A Genève, «Les Précieuses Ridicules» version volcan

Elles explosent, se donnent corps et âme pour mieux retomber à la fin. Les pécores de Molière enflamment le parc Trembley

Plus sauvages que précieuses, les ridicules! Tellement dévorées par leur désir de cour qu’elles fulminent lorsqu’on les renvoie à leur province. La grande colère, c’est aussi celle du père, bourgeois soucieux de bien marier les donzelles et qui, dans la Tour Vagabonde installée au parc Trembley, à Genève, se transforme en animal vociférant lorsqu’il apprend que sa fille et sa nièce ont dissuadé leurs galants parce qu’elles ne les trouvaient pas assez élégants. Dans sa mise en scène des Précieuses Ridicules qui tourne depuis des années, Vincent Bonillo se souvient qu’au Théâtre Bourbon, à Paris, Molière jouait cette farce en alternance avec la troupe des Italiens. Sous sa direction, le jeu des comédiens est XXL, digne de la commedia dell’arte et, parfois, le trait pourrait être plus fin. Cela dit, dimanche, la bise frappait fort les bâches de la Tour et il fallait bien ce jeu musclé pour résister aux assauts de la météo.

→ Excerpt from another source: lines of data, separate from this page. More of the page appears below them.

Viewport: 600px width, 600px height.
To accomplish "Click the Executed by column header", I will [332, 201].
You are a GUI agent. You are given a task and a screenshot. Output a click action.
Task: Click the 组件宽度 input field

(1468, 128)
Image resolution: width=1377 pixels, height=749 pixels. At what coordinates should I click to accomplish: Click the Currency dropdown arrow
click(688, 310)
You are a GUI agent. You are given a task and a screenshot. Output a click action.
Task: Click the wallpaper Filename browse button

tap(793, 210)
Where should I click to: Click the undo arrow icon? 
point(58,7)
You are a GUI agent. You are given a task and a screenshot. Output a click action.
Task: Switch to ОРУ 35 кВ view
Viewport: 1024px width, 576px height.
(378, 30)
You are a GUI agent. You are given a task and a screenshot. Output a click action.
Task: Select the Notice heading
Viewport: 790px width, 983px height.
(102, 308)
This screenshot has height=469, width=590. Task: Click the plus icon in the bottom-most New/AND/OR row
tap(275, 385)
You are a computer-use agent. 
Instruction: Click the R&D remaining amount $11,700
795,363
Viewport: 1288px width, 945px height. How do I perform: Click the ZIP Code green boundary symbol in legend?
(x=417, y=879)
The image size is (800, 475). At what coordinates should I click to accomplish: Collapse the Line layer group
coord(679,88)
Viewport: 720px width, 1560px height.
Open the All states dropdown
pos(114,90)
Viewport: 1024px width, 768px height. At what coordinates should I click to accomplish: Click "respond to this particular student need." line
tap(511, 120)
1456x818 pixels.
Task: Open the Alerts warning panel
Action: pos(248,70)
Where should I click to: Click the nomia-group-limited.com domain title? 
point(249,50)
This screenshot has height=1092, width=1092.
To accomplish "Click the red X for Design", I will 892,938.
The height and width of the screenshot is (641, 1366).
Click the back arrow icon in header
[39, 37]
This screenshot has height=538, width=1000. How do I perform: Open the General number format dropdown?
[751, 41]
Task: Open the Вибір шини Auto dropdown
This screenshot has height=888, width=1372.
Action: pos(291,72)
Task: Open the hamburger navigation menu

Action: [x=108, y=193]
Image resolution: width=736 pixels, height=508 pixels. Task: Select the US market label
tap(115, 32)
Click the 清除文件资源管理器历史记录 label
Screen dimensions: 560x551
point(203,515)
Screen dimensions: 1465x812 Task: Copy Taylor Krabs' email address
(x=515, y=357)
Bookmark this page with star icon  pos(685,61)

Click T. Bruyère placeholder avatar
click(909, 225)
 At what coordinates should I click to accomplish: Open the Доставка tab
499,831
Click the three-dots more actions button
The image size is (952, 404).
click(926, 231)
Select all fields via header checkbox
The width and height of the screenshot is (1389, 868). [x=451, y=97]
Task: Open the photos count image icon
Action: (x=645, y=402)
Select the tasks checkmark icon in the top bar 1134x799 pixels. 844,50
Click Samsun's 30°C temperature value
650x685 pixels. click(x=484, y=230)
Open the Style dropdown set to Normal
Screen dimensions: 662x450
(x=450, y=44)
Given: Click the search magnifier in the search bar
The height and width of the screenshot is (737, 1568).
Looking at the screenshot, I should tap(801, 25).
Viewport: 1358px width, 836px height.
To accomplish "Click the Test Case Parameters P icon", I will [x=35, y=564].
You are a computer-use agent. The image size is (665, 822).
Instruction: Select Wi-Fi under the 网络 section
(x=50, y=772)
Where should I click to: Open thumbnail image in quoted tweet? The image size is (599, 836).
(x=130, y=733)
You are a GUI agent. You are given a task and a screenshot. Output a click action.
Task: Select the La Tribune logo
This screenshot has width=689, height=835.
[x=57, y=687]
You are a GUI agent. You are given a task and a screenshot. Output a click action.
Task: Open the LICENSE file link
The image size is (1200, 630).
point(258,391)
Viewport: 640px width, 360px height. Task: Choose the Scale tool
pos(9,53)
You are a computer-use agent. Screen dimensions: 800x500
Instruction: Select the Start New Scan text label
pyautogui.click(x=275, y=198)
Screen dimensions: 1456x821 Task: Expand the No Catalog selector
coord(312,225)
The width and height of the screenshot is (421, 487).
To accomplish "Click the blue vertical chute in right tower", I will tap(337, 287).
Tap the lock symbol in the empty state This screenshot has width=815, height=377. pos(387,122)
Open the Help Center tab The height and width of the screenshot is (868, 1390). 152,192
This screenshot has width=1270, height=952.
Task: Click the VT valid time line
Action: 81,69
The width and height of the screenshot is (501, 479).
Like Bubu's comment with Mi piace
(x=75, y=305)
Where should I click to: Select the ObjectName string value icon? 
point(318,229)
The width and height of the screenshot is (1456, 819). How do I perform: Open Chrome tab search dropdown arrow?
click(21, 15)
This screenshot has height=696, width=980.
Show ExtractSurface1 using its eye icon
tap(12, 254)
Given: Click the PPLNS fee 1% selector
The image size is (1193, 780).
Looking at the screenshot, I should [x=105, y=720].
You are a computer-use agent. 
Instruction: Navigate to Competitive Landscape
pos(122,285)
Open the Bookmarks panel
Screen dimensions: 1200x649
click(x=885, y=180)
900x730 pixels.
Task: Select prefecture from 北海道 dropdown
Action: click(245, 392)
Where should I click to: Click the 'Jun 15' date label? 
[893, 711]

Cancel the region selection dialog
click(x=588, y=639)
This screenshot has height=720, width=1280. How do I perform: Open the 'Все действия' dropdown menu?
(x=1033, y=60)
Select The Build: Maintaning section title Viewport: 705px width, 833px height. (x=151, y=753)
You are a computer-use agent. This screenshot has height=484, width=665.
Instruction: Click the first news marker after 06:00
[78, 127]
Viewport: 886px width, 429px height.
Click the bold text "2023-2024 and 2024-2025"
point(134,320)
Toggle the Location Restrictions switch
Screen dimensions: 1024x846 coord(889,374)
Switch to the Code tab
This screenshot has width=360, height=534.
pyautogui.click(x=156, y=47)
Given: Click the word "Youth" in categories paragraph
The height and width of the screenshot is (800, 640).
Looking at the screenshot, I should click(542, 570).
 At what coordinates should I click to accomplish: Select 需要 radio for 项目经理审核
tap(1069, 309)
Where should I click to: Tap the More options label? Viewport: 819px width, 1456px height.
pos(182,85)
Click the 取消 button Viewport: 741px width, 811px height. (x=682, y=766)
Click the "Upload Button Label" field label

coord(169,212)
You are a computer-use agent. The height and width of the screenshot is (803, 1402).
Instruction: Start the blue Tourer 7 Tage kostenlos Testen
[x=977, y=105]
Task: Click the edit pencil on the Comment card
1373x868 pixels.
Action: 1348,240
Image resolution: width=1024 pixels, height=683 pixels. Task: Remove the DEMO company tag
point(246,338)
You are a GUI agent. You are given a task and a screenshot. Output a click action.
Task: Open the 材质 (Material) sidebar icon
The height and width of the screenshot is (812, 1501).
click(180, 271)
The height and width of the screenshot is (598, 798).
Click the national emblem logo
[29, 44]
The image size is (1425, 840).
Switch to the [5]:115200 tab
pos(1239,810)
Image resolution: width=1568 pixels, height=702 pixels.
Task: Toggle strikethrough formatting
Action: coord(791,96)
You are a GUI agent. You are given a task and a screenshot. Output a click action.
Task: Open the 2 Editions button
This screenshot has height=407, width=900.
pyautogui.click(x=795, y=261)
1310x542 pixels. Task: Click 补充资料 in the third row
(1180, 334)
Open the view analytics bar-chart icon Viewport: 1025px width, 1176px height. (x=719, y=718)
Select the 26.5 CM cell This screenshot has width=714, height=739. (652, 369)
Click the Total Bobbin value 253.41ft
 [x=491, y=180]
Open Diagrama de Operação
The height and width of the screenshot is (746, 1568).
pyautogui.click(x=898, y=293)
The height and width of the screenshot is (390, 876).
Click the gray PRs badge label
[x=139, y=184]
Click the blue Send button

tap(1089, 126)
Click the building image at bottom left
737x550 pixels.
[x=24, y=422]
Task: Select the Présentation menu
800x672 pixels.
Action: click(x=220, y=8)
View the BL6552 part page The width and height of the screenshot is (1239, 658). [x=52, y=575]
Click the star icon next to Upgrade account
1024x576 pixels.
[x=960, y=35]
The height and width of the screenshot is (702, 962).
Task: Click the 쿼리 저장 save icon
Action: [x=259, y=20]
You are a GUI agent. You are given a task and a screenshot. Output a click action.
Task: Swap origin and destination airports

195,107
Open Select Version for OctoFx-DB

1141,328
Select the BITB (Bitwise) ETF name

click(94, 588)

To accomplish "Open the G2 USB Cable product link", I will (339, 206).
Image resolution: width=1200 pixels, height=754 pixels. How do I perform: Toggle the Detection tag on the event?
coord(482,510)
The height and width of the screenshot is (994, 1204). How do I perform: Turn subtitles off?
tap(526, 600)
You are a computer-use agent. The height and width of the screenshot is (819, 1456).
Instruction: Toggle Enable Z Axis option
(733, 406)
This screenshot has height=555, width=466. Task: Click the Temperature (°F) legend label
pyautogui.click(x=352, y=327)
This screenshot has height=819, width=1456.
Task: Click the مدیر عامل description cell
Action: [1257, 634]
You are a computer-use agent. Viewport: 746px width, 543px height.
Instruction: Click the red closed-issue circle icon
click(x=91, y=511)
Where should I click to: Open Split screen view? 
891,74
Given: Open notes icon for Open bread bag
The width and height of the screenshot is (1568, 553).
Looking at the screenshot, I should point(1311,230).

La Tour Vagabonde? C’est cette réplique en plus petit du Globe, célèbre théâtre en bois construit par Shakespeare en 1599 au bord de la Tamise pour accueillir 3000 spectateurs. Ici, dans ce format réduit, 250 personnes peuvent prendre place du parterre au balcon et savourer le charme fou de cette structure en rond. Valentin Rossier a eu raison de ramener la Tour Vagabonde à Genève et d’y organiser un festival dédié aux textes. Les Précieuses Ridicules ouvrent le bal ces jours avec humeur et humour. Du 15 au 31 mai, L’Ile des esclaves, de Marivaux, mis en scène par le maître des lieux, parlera rapports de force. Enfin, du 4 au 20 juin, une reprise du Dieu du carnage, texte mordant de Yasmina Reza créé à l’Orangerie il y a deux ans, clôt ce programme de printemps.